After more than a decade of declining sales, the music industry believes streaming services like Spotify offer a path to a return to growth in the future. But not every musician agrees and the row is growing louder.
From Thom Yorke labelling Spotify “the last desperate fart of a dying corpse” to Taylor Swift removing all her albums from the service, a series of prominent artists have now questioned the streaming model.
Swift’s removal has generated a new debate about streaming: whether free streams supported by advertising are as valuable as streams by people paying £9.99 a month for a “premium” subscription without advertising.
“The premium tier to me are real active record buyers, paying their $9.99 or €9.99 or £9.99 a month,” said Jonathan Dickins, who manages Adele, at this month’s Web Summit conference. “My feeling would be, to get around the situation with someone like Taylor Swift – but Spotify won’t do it – is a window between making something available on the premium service, earlier than it’s made available on the free service.”

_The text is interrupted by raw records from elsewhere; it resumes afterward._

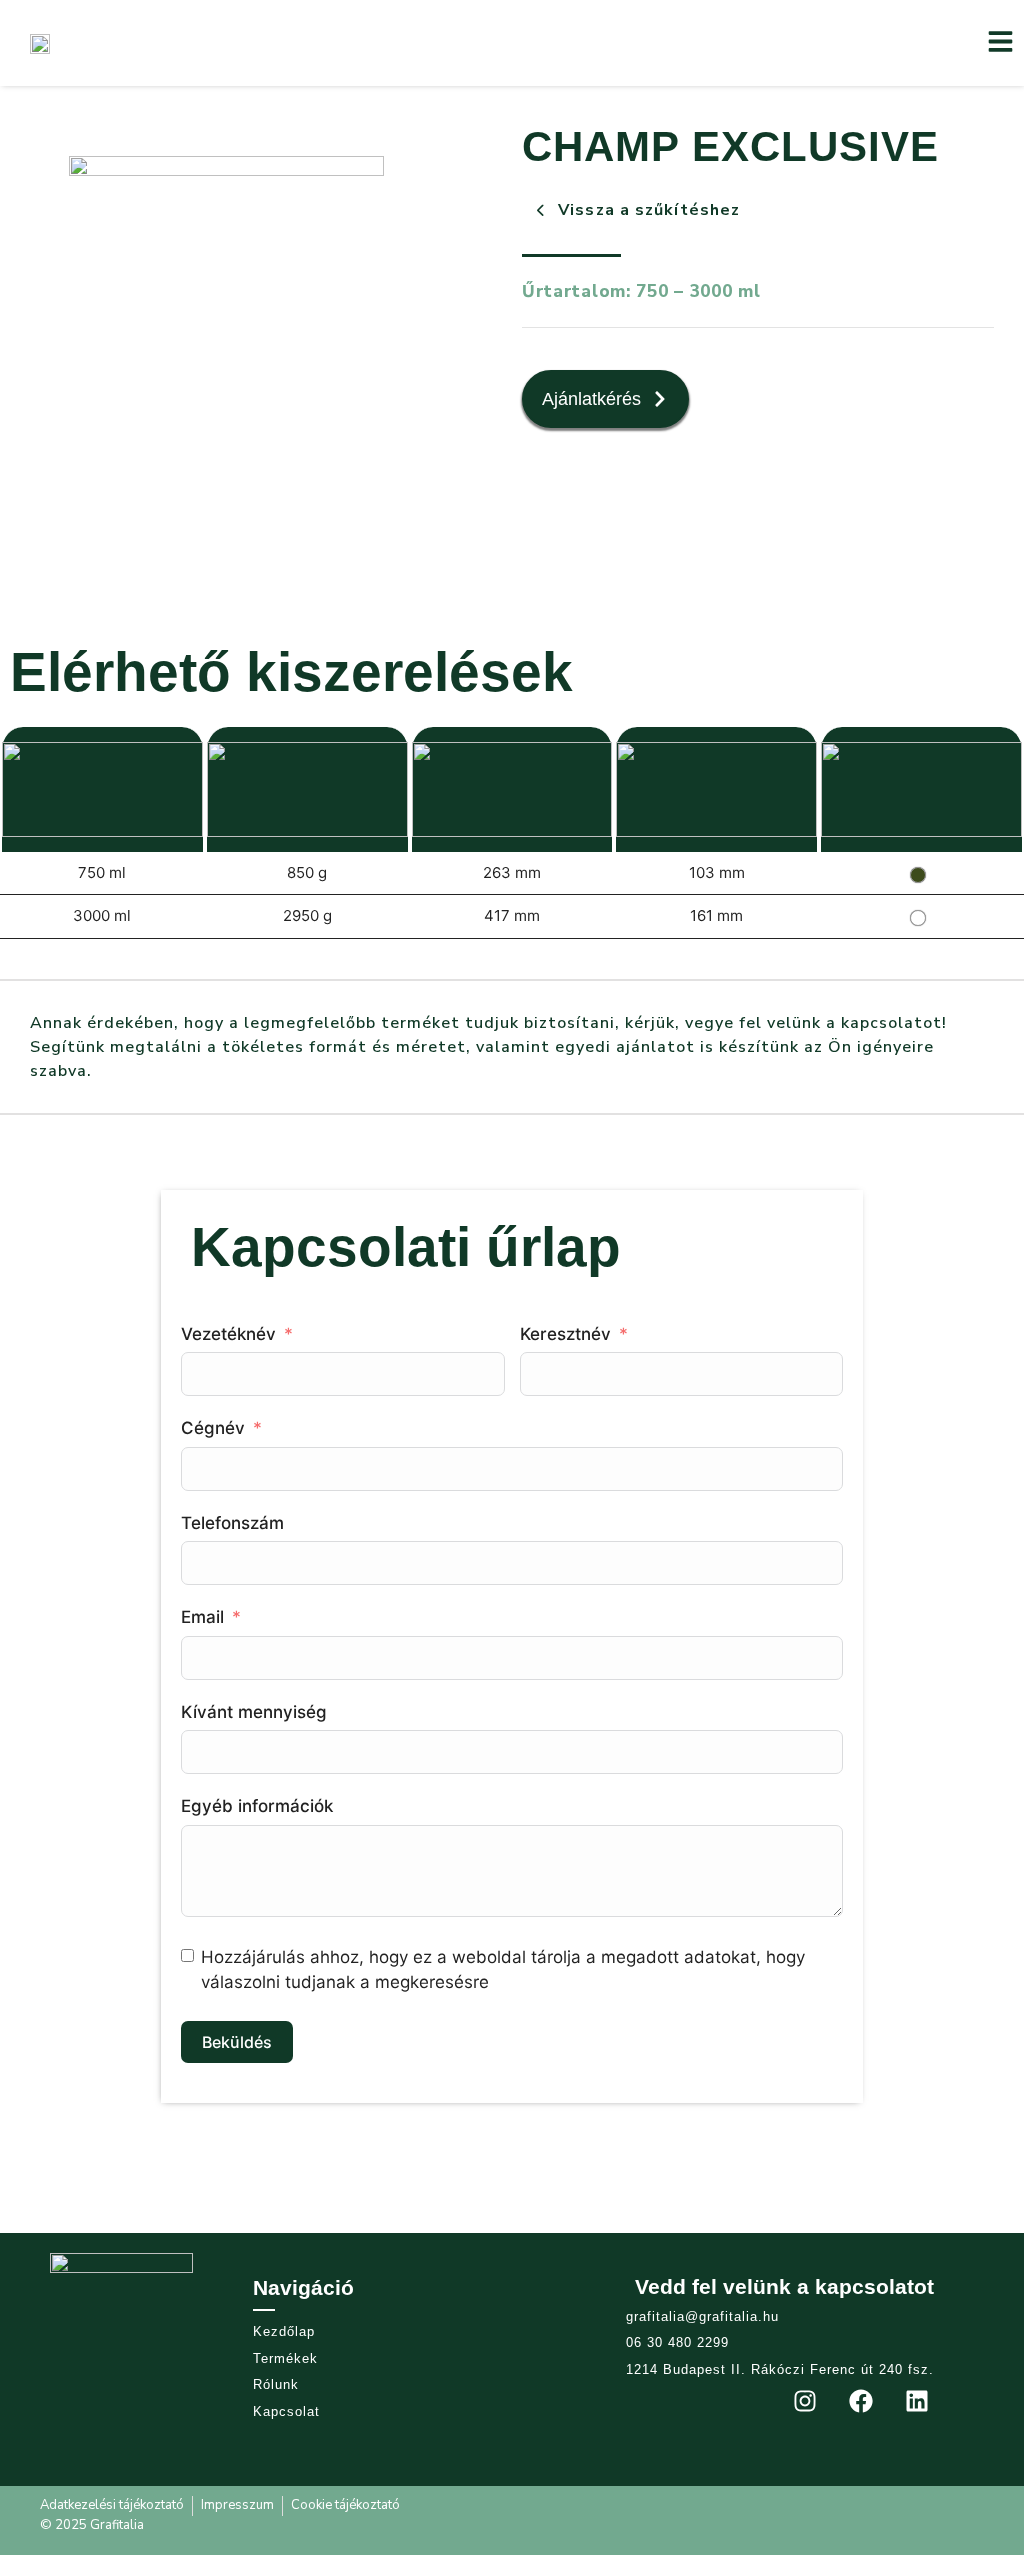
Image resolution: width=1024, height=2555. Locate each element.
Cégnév (213, 1428)
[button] (1000, 43)
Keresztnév (568, 1334)
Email (202, 1617)
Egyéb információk (257, 1806)
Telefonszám (232, 1523)
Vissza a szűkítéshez (649, 210)
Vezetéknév (231, 1334)
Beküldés (237, 2042)
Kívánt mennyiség (254, 1712)
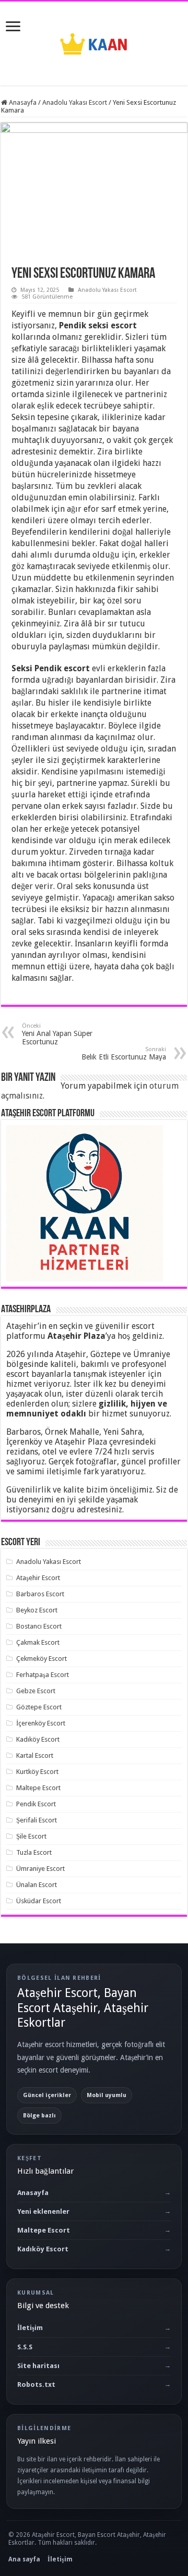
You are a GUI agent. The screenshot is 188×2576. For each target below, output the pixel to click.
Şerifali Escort (36, 1820)
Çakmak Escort (38, 1642)
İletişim (30, 2328)
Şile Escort (31, 1836)
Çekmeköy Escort (41, 1658)
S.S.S (24, 2347)
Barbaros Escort (40, 1594)
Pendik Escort (36, 1804)
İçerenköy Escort (40, 1723)
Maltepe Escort (38, 1788)
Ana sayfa (24, 2559)
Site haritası (38, 2366)
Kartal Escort (34, 1755)
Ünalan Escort (36, 1885)
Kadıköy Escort (38, 1739)
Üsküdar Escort (38, 1901)
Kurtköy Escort (37, 1772)
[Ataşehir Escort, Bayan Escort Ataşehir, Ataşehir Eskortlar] (94, 41)
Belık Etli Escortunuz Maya (123, 1053)
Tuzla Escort (34, 1852)
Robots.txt (36, 2384)
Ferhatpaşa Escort (42, 1675)
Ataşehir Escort (38, 1578)
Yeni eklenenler (43, 2211)
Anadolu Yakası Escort (74, 102)
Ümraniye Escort (40, 1868)
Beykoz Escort (36, 1610)
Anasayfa (22, 102)
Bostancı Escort (39, 1626)
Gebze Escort (35, 1691)
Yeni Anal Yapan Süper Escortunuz (57, 1034)
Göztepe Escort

Dickins said he believed “streaming’s the future, whether people like it or not”, but suggested that Spotify needed more scale to prove itself. “Spotify will work if they get enough payers,” he said.
This is why the Taylor Swift affair is a genuinely dangerous moment for Spotify, which is used to artists including Adele, Coldplay and BeyoncĂ© “windowing” their new albums: keeping them off streaming services for a few months after release to maximise sales of CDs and downloads.
By removing her entire back catalogue, Swift has generated a new discussion about whether albums should also be windowed between the free and premium tiers of services like Spotify. Her music remains available on premium-only rivals like Rdio, Napster and Apple-owned Beats Music.